** TASK BRIEF **
Reproduce the entries below, please. Keep every character the same.

** RECORDS FOR THE TASK **
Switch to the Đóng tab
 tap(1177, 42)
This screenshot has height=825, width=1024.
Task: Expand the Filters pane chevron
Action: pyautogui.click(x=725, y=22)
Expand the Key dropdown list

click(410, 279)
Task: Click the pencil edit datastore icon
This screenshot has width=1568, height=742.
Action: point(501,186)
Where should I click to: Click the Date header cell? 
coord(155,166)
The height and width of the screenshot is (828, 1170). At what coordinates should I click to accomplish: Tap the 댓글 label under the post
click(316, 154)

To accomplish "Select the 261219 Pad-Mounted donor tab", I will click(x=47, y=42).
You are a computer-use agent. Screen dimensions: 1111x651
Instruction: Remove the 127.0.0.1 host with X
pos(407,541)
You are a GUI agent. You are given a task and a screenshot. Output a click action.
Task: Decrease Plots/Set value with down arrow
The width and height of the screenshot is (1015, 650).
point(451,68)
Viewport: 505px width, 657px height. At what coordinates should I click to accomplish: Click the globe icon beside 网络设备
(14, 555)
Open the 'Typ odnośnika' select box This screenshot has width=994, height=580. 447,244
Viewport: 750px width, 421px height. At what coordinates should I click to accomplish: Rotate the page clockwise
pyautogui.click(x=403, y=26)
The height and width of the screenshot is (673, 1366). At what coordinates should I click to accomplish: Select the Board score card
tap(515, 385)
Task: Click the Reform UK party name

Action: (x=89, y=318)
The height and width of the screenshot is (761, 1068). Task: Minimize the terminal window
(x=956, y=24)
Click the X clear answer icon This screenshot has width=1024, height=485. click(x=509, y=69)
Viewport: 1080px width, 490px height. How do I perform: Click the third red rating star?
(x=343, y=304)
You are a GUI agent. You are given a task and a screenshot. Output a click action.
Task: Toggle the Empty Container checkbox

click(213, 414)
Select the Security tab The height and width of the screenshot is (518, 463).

** EXPECTED ANSWER **
Switch to the Đóng tab
 tap(1177, 42)
This screenshot has height=825, width=1024.
Task: Expand the Filters pane chevron
Action: pyautogui.click(x=725, y=22)
Expand the Key dropdown list

click(410, 279)
Task: Click the pencil edit datastore icon
This screenshot has width=1568, height=742.
Action: point(501,186)
Where should I click to: Click the Date header cell? 
coord(155,166)
The height and width of the screenshot is (828, 1170). At what coordinates should I click to accomplish: Tap the 댓글 label under the post
click(316, 154)

To accomplish "Select the 261219 Pad-Mounted donor tab", I will click(x=47, y=42).
You are a computer-use agent. Screen dimensions: 1111x651
Instruction: Remove the 127.0.0.1 host with X
pos(407,541)
You are a GUI agent. You are given a task and a screenshot. Output a click action.
Task: Decrease Plots/Set value with down arrow
The width and height of the screenshot is (1015, 650).
point(451,68)
Viewport: 505px width, 657px height. At what coordinates should I click to accomplish: Click the globe icon beside 网络设备
(14, 555)
Open the 'Typ odnośnika' select box This screenshot has width=994, height=580. 447,244
Viewport: 750px width, 421px height. At what coordinates should I click to accomplish: Rotate the page clockwise
pyautogui.click(x=403, y=26)
The height and width of the screenshot is (673, 1366). At what coordinates should I click to accomplish: Select the Board score card
tap(515, 385)
Task: Click the Reform UK party name

Action: (x=89, y=318)
The height and width of the screenshot is (761, 1068). Task: Minimize the terminal window
(x=956, y=24)
Click the X clear answer icon This screenshot has width=1024, height=485. click(x=509, y=69)
Viewport: 1080px width, 490px height. How do I perform: Click the third red rating star?
(x=343, y=304)
You are a GUI agent. You are given a task and a screenshot. Output a click action.
Task: Toggle the Empty Container checkbox

click(213, 414)
Select the Security tab The height and width of the screenshot is (518, 463).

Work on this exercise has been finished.